Michael B. Atkins, MD: For patients with a BRAF mutation, the decision about what to give first has become increasingly complicated. We used to think that BRAF inhibitors were most appropriate for patients with more aggressive disease, with elevated LDH, with multiple tumor metastasis sites, and with symptoms related to their metastatic disease, and that those would be patients who would do less well with immune therapy. But recent data suggest that that’s actually potentially not the case and that patients who have elevated LDH or multiple sites of disease, even though they’ll respond to BRAF/MEK inhibitors very quickly, often respond for a very short period of time. The patients who do the best with BRAF/MEK inhibitor therapy, including those who can respond for long periods of time, tend to be the patients with normal LDH and limited sites of disease. And so, we really don’t know who should get a BRAF inhibitor first and who should get immunotherapy first.
We very strongly recommend that patients with BRAF-mutant melanoma be considered for the Cooperative Group trial, EA6134, being done by ECOG and SWOG, which is formally addressing this question. And it will not only be able to answer this question for the average patient, but also has correlative studies attached to it so that we can look at clinical subsets as well as pathologic subsets of who might be best starting with one treatment or another. In patients who are not candidates for immunotherapy because of autoimmune conditions, because they’re on steroids, because they have symptomatic brain metastases, or who are in the hospital because of symptoms from their disease, those are patients who we sometimes force to start with BRAF inhibitors as their initial treatment. And we look for ways to switch them to immune therapy early on in their treatment course before the resistance fully develops.
Michael A. Postow, MD: When I have a patient with a BRAF mutation, then I know that there are multiple choices for first-line treatment.
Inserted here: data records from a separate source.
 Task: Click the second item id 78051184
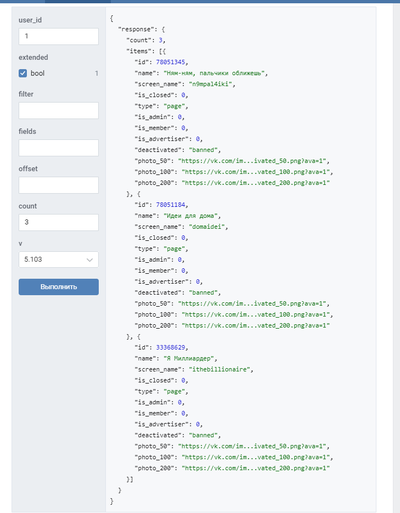tap(170, 205)
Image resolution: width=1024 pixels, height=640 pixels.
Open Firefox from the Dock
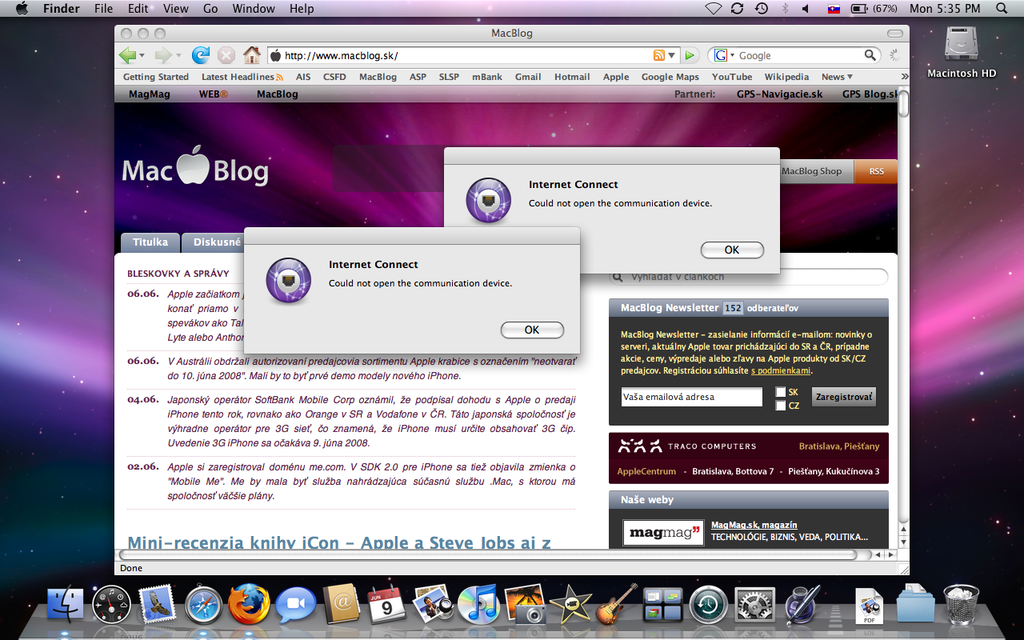(249, 604)
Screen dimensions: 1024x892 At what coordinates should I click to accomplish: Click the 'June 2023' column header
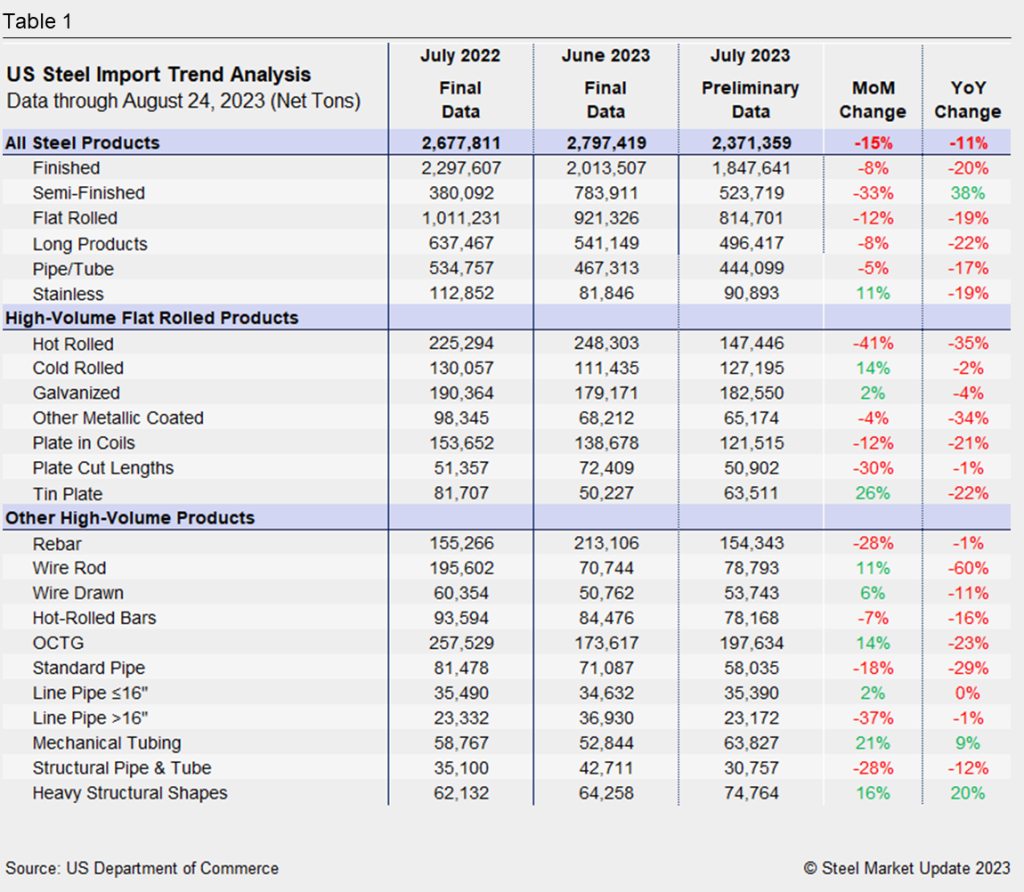605,56
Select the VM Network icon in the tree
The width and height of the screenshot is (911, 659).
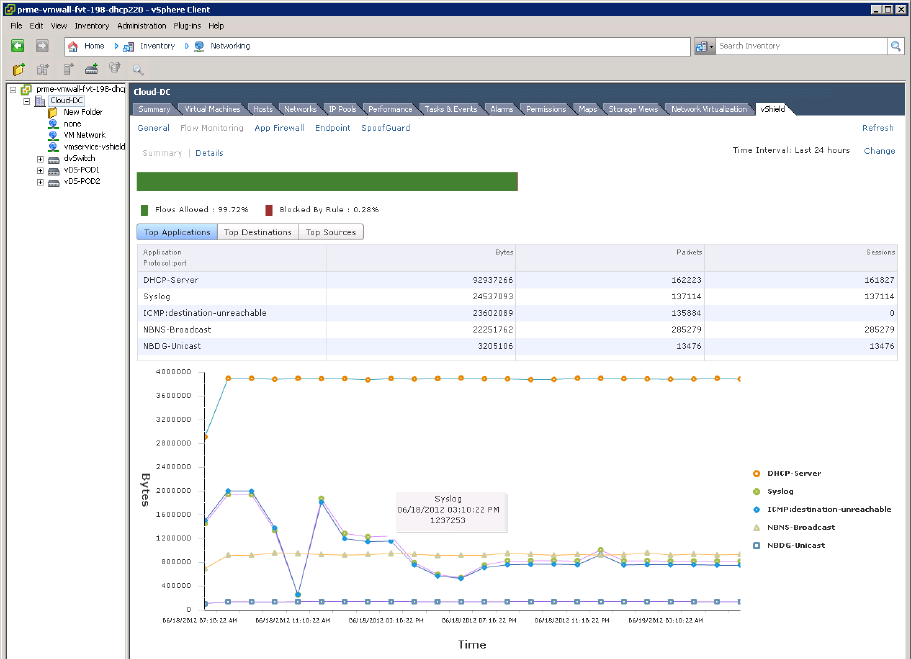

Treatment can include a BRAF and a MEK inhibitor in combination, such as the combination of vemurafenib and cobimetinib or the combination of dabrafenib and trametinib. But if I have a BRAF-mutant patient and I know that they have a BRAF mutation before we’re planning our first systemic treatment, I also recognize that I could treat this patient with immune therapy. There are a lot of different considerations that go into whether or not a patient with a BRAF mutation should be treated with a BRAF and MEK inhibitor or with initial immune therapy. And so, when I see a patient, how do I think about that?
If I have a patient without that many brain metastases—so, if they have 1 to 3 brain metastases, and those are easily amenable to some type of local treatment approach, such as stereotactic radiosurgery—that would be a patient that I would treat with immune therapy first-line. And the reason I would want a patient getting immune therapy first-line to have a limited number of brain metastases is that if a patient with a BRAF mutation has many, many brain metastases, I think that patient would be better suited for a BRAF and MEK inhibitor because we have more proven efficacy of how well BRAF and MEK inhibitors work in the brain. So, if the patient with a BRAF mutation has just a few brain metastases that are amenable to stereotactic radiosurgery, that’s a patient I would treat with immune therapy. I would also treat patients with immune therapy as an initial treatment if they were not heavily symptomatic with their disease. If a patient comes to see me, they’re generally feeling well, they may have had their metastatic disease picked up by a CAT scan, and then we biopsied something and that proved metastatic disease, but the patient is telling me that they’re feeling great and they don’t even believe that they have metastatic melanoma, that’s a perfect patient for immune therapy, either PD-1 alone or ipilimumab and PD-1 in combination. If I have a patient with a BRAF mutation who’s really, really sick, whose lab tests are abnormal due to their disease burden, or who’s got excruciating pain or some other problem related to their tumor burden, that’s a patient I might think about BRAF and MEK inhibitors first because the response to BRAF and MEK inhibitors first is even more rapid than immune therapy can be.
So, I think it’s really about whether or not the patient has symptoms or not. All patients that are asymptotic, in my mind, should be treated with immune therapy, either PD-1 alone or a combination of ipilimumab and PD-1, and then I think about whether or not this patient has brain metastases. For patients with a few brain metastases that are amenable to local types of treatment, like stereotactic surgery, those are patients I also give immune therapy to as a first-line approach, even if they do have a BRAF mutation.
One thing I would add to this discussion is that many times, we’ll see a patient with metastatic melanoma and we don’t know yet whether they have a BRAF mutation or they don’t have a BRAF mutation. And I think it’s really important that we can start that patient on immune therapy, either PD-1 alone or PD-1/ipilimumab, even before we know whether they have a BRAF mutation or not because immune therapy works similarly for patients with a BRAF mutation and when they don’t have a BRAF mutation. So, many times when we see our patients, we know they have metastatic melanoma. We start them on immune therapy while we’re testing for the BRAF mutation. Most times, we don’t even know if they have a BRAF mutation and we start them on immune therapy initially. So, you don’t have to send a test, get the BRAF result, and then make a decision. You could start many of these patients on PD-1 or ipilimumab/PD-1 while the BRAF test is cooking, before you have the result.